Nie wiem jak jest u was, ale ja odkąd mam Hanulę (a odkąd i Hubcia to podwójnie), z większą lub mniejszą skutecznością dbam o jakość tego co jemy. Łatwo nie jest, bo wszystko co eko jest nie tylko coraz modniejsze, ale i sporo droższe od „normalnych” rzeczy (to tak jak z rzeczami ślubnymi ;p). Niemniej, przynajmniej niektóre artykuły eko są u nas w użyciu.
Wraz z modą na eko styl życia przyszła też i ta na eko spotkania, kawiarnie, targi. Bardzo lubię niedzielny EkoBazar w Śląskim Ogrodzie Botanicznym w Mikołowie, chciałabym choć raz wziąć udział w Przystanku Śniadanie w Katowicach (ale jakoś się nie umiem wybrać). Podczas naszego ostatniego krótkiego wypadu nad morze (wkrótce opiszę wam kilka fajnych miejsc) byliśmy w Sopocie na Tagu Śniadaniowym.
A jakiś czas temu odwiedziliśmy katowicki BioBazar. Targ odbywa się co sobotę w Hucie Baildon, jest więc nie tylko ekologicznie, ale też industrialnie 😉 Tym razem nie chodziło tylko o zakupy. Hanula wzięła udział, a ja trochę pomagałam, w zorganizowanych przez pewnie wam znaną Zieleninę, warsztatach kulinarnych dla dzieci. Maluchy przygotowywały babeczki z produktów sprzedawanych na targu.
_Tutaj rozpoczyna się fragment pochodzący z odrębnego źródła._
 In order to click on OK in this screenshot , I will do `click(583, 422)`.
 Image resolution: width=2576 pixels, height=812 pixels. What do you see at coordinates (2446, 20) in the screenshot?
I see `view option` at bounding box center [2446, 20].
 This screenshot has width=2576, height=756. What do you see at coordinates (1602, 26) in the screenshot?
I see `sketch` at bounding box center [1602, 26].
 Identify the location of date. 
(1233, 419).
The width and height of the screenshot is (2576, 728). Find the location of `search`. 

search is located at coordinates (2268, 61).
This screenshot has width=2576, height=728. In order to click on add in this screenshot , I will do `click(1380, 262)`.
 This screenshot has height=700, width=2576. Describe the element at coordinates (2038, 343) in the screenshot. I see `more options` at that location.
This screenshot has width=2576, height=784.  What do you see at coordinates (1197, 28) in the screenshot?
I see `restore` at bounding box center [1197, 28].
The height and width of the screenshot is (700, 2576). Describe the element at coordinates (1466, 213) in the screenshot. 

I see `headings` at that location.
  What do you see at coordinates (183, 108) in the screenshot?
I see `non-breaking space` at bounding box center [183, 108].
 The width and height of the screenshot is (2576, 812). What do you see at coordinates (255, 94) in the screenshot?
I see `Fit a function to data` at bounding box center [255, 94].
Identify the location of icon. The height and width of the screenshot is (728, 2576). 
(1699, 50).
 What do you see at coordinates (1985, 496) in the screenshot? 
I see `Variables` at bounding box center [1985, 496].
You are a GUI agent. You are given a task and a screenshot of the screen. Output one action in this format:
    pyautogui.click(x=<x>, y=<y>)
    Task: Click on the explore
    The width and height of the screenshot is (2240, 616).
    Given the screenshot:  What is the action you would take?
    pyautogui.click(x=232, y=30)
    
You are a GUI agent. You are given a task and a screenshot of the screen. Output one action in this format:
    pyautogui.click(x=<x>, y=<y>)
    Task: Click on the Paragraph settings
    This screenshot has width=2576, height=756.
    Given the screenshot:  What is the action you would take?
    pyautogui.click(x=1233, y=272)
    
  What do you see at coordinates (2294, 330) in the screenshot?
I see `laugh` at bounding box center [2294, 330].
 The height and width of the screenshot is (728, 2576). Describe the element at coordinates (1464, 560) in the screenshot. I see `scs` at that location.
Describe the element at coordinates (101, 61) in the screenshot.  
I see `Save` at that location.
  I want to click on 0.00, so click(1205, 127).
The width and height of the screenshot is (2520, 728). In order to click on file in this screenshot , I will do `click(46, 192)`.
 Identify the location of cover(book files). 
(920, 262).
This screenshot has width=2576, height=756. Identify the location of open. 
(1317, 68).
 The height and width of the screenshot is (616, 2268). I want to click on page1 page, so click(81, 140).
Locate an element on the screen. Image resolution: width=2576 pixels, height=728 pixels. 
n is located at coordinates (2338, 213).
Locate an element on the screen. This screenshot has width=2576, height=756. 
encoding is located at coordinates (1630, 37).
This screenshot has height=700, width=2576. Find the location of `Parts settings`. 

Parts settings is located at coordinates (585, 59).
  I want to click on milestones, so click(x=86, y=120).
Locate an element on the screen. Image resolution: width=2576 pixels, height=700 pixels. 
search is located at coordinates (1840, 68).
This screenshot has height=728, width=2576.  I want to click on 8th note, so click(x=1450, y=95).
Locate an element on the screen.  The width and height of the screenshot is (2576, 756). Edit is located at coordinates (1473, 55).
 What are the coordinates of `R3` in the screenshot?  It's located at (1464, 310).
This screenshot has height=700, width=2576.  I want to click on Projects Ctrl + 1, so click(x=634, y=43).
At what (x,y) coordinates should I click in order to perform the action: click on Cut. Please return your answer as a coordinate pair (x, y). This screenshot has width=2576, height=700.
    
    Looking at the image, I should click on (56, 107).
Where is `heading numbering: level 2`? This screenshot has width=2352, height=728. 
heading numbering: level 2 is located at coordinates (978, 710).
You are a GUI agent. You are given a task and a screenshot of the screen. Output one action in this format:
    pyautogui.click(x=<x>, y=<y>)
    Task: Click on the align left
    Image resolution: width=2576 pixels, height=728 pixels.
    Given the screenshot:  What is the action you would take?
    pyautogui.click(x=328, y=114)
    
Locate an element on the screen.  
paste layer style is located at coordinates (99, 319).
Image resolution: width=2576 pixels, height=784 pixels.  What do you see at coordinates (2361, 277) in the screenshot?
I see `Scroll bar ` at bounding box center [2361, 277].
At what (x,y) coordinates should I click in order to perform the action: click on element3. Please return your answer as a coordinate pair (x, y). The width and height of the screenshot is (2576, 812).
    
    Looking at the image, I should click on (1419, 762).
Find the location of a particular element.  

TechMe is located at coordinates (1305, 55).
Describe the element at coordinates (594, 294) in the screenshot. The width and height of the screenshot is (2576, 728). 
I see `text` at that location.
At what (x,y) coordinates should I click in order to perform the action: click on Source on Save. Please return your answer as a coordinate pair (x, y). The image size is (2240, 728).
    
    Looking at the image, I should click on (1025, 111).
Kiedy Kamil z Hubim odpoczywali…
…na warsztatach było bardzo pracowicie. Dzieci dowiedziały się kilku ciekawostek o potrzebnych do przygotowania babeczek składnikach, same je wsypywały do misek i mieszały ciasto.
Taki targ to naprawdę fajne miejsce, szkoda, że do Katowic mam 50 km, bo bywałabym częsciej 😉 Podobno od czasu do czasu takie warsztaty mają byc powtarzane, warto więc śledzić info na facebookowej stronie BioBazaru.